OTTAWA -- An Ottawa company is helping patients on ventilators and frontline staff stay safe at hospitals across North America.

The company’s device called ‘Flusso’ is changing how a patient is connected to a mechanical ventilator with a breathing tube.

“Having this device helped those patients, but also protects staff from potential airborne contaminants escaping, whether it be pharmaceuticals or obviously COVID,” says Frank Fiorenza, product development and national sales manager with McArthur Medical Sales Inc.

The small device is added to existing breathing tubes.  It is used in hospitals and prevents air from escaping when a patient is transferred or disconnected.

Fiorenza is an Ottawa respiratory therapist who thought there may be a better way to disconnect patients.

“I saw the need right from day one of working in a hospital,” he said. “And then, about  six years ago, I guess you could say a bit of an ‘aha’ moment.”

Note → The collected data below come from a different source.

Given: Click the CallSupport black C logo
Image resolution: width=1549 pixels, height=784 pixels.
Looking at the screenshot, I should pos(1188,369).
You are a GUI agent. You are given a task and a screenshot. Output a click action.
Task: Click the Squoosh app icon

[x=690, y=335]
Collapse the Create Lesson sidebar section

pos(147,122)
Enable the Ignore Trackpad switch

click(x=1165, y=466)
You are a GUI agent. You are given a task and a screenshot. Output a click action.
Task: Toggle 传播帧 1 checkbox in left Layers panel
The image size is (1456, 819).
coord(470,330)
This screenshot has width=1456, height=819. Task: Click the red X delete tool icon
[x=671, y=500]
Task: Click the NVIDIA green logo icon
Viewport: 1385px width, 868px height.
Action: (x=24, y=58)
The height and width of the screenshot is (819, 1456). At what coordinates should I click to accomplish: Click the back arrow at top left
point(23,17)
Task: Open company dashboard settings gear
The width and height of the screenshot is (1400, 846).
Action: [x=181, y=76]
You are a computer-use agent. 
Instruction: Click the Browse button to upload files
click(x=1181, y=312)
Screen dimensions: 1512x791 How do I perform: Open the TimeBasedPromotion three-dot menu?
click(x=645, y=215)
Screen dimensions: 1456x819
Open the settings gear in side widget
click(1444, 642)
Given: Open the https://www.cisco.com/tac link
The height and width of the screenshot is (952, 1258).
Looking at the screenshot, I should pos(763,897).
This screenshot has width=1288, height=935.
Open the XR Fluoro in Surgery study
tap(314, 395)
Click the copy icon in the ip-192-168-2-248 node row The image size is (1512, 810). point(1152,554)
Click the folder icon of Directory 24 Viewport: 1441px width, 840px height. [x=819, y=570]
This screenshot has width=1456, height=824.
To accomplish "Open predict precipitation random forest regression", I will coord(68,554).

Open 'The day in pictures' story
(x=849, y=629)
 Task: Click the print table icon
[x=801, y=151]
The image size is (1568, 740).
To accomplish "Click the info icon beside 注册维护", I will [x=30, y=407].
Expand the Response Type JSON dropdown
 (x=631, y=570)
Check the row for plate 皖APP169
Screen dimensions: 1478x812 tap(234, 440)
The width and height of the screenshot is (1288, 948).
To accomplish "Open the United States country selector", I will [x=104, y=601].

He then started working on a design, and found an Ottawa-based engineer to help with a prototype.

“I started to go down the road of finding an engineer that could take my napkin drawings and turn them into CAD drawings and get into 3D printing.”

FlussoThe product first hit the market in 2018, and Fiorenza says once the COVID-19 pandemic hit, demand soared. The device is manufactured at a facility in west Ottawa.

“We’ve been running now 24 hours a day, seven days a week for the last 18 or 19 months,” says Laurie Dickson with L-D Tool & Die.

‘Flusso’ costs $20 per unit, and Fiorenza says they manufacture about 1,000 to 1,200 units per day.

“The next step is to make it the gold standard; that anybody that’s on a ventilator has a Flusso.”